→ Exercise
Recast the records from the line containing "Viewport: 963px width, 542px" through the last line of the records, both included, as a JSON list of strings with one string per line. Omit blank lines and leave the pictures out.

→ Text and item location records
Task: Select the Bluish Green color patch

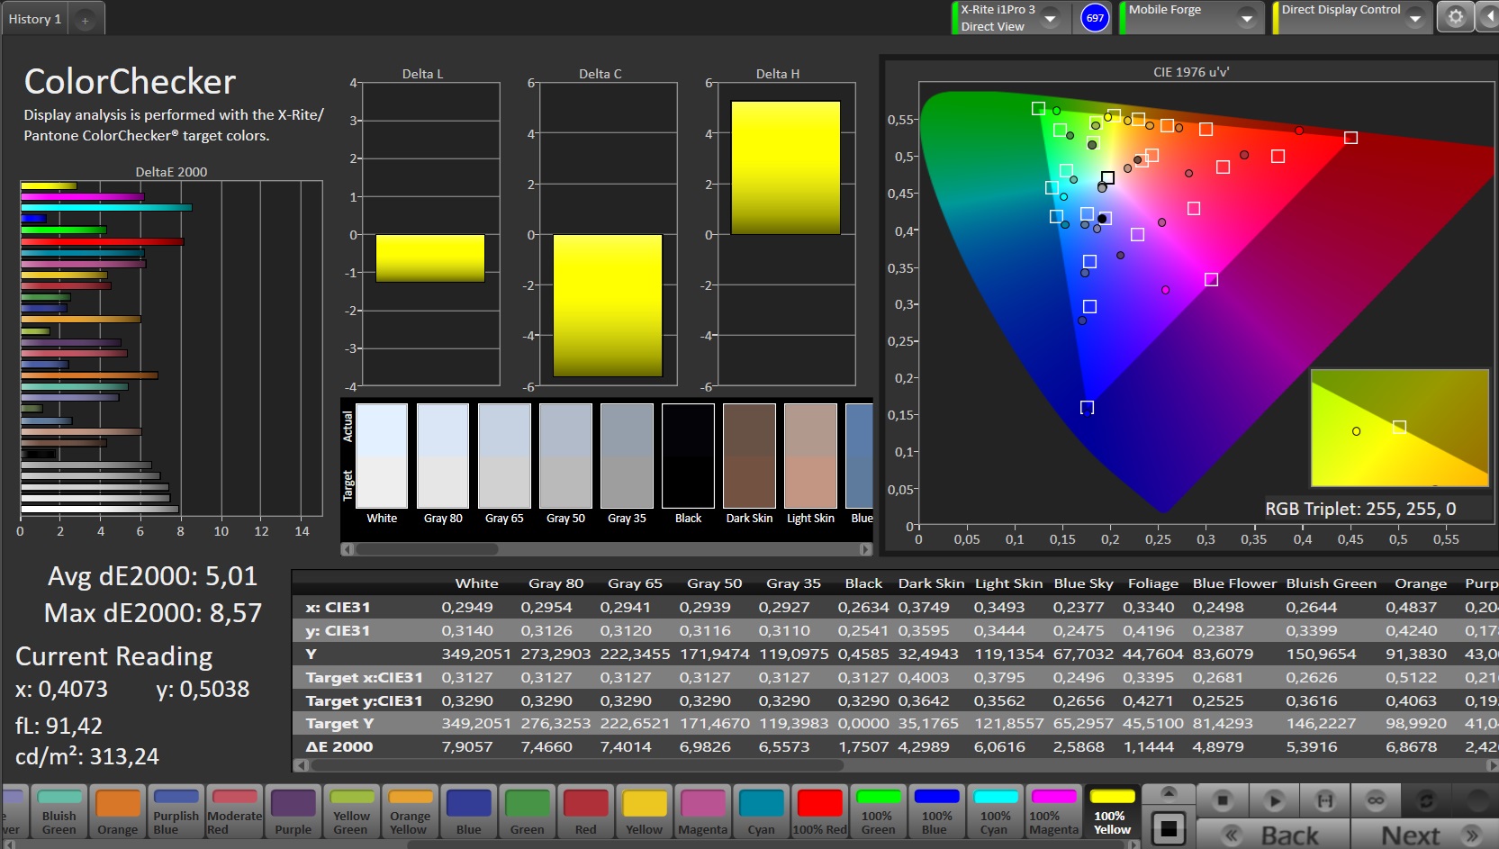Action: pyautogui.click(x=59, y=812)
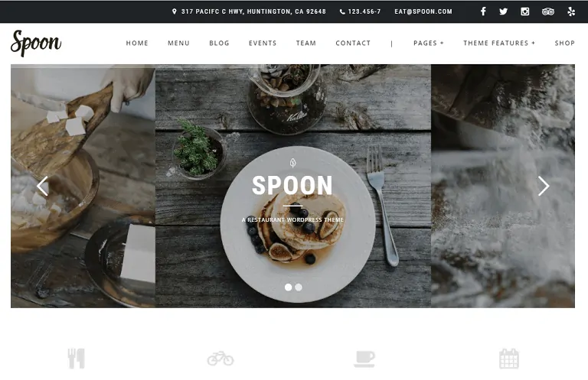Open the Events nav item
588x380 pixels.
pos(263,43)
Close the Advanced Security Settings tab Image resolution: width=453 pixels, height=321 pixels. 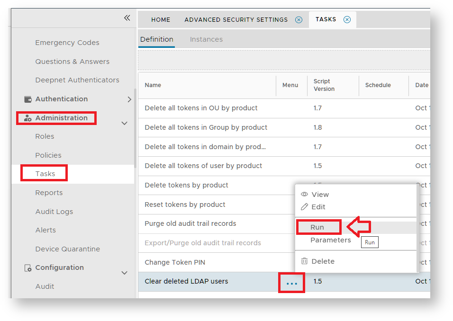click(299, 20)
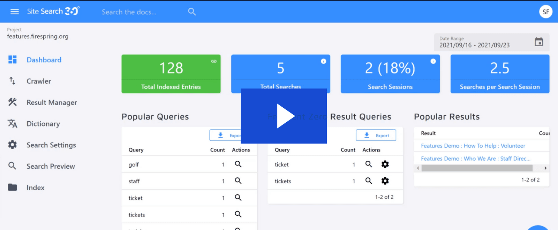Open the SF user avatar menu
The width and height of the screenshot is (558, 230).
click(x=545, y=12)
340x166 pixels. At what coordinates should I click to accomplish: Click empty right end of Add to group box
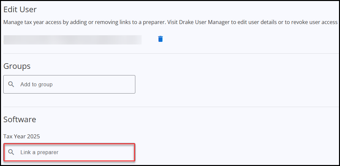pos(122,84)
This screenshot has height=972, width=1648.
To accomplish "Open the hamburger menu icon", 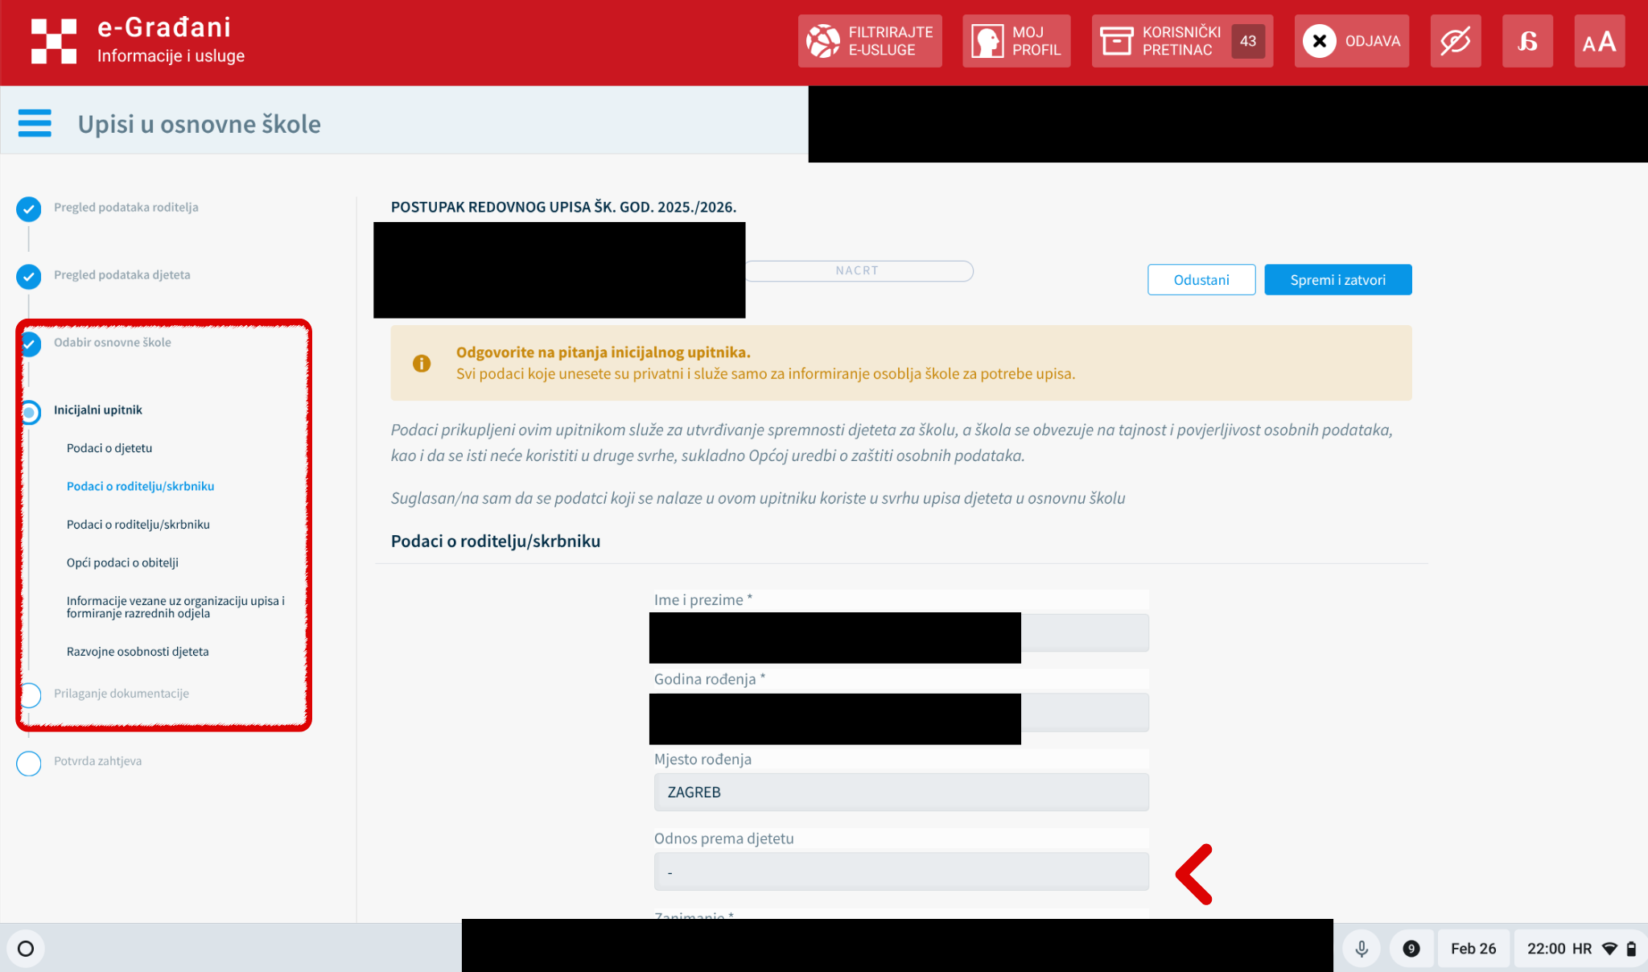I will [35, 123].
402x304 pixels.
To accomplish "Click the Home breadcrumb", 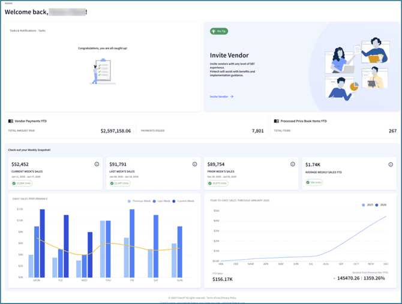I will click(x=8, y=3).
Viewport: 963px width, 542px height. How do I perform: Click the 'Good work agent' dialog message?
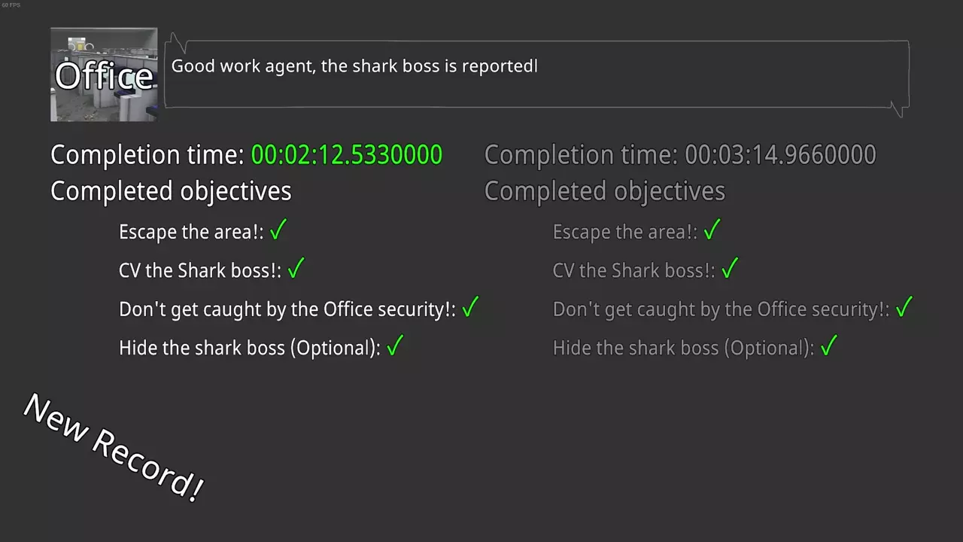coord(354,66)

→ Response
[
  "Viewport: 963px width, 542px height. How do I perform: Click the 'Good work agent' dialog message?",
  "coord(354,66)"
]